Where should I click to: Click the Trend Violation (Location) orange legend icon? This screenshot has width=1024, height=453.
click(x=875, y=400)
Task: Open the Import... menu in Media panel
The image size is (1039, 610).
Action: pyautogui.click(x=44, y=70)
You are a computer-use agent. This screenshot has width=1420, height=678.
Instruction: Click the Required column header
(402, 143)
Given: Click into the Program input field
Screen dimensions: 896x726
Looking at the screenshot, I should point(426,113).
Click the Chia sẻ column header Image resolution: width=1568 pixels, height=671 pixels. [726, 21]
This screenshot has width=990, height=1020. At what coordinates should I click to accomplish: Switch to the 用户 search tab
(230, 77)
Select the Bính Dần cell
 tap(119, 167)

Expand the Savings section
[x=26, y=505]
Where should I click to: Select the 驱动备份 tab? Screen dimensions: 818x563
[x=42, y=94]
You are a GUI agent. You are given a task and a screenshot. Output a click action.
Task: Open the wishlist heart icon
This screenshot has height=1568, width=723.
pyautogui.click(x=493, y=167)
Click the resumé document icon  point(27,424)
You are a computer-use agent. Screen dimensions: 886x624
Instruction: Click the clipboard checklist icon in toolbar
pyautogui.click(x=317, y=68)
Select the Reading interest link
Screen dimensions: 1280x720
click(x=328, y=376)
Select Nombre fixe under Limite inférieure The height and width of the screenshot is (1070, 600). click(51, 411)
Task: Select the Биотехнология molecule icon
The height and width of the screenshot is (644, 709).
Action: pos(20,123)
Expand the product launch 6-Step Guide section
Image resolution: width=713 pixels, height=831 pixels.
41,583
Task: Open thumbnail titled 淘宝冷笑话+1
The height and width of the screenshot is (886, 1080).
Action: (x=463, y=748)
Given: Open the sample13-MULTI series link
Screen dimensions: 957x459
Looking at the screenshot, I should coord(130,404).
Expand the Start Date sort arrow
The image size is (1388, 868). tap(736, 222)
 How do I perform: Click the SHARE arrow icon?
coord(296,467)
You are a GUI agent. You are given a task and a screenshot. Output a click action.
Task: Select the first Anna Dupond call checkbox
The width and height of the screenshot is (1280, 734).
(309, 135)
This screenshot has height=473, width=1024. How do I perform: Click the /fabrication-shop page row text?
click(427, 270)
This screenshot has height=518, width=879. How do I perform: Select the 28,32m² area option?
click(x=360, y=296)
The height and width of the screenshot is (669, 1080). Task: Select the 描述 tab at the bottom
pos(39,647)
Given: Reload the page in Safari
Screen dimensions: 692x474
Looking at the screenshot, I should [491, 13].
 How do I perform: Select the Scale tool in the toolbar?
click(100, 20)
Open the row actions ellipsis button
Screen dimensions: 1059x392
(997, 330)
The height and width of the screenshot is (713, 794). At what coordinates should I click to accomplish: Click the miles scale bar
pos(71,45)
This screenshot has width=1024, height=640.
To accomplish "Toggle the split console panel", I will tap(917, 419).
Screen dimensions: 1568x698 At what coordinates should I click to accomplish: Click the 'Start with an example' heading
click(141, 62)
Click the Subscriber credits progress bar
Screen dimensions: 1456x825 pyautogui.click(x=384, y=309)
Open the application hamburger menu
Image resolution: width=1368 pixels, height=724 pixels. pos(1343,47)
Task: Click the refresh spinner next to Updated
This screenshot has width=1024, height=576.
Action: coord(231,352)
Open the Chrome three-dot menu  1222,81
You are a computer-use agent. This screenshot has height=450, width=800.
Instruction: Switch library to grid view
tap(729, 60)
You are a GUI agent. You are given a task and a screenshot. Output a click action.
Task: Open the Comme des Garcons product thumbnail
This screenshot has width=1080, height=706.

※ ※ ※

[ACTION ITEM]: Restate the listing exactly, starting at its first line and ending at the line where "Task: Open the wishlist heart icon" occurs; include both and no other lines.

[RESPONSE]:
Where should I click to: Click the Trend Violation (Location) orange legend icon? This screenshot has width=1024, height=453.
click(x=875, y=400)
Task: Open the Import... menu in Media panel
The image size is (1039, 610).
Action: pyautogui.click(x=44, y=70)
You are a computer-use agent. This screenshot has width=1420, height=678.
Instruction: Click the Required column header
(402, 143)
Given: Click into the Program input field
Screen dimensions: 896x726
Looking at the screenshot, I should point(426,113).
Click the Chia sẻ column header Image resolution: width=1568 pixels, height=671 pixels. [726, 21]
This screenshot has width=990, height=1020. At what coordinates should I click to accomplish: Switch to the 用户 search tab
(230, 77)
Select the Bính Dần cell
 tap(119, 167)

Expand the Savings section
[x=26, y=505]
Where should I click to: Select the 驱动备份 tab? Screen dimensions: 818x563
[x=42, y=94]
You are a GUI agent. You are given a task and a screenshot. Output a click action.
Task: Open the wishlist heart icon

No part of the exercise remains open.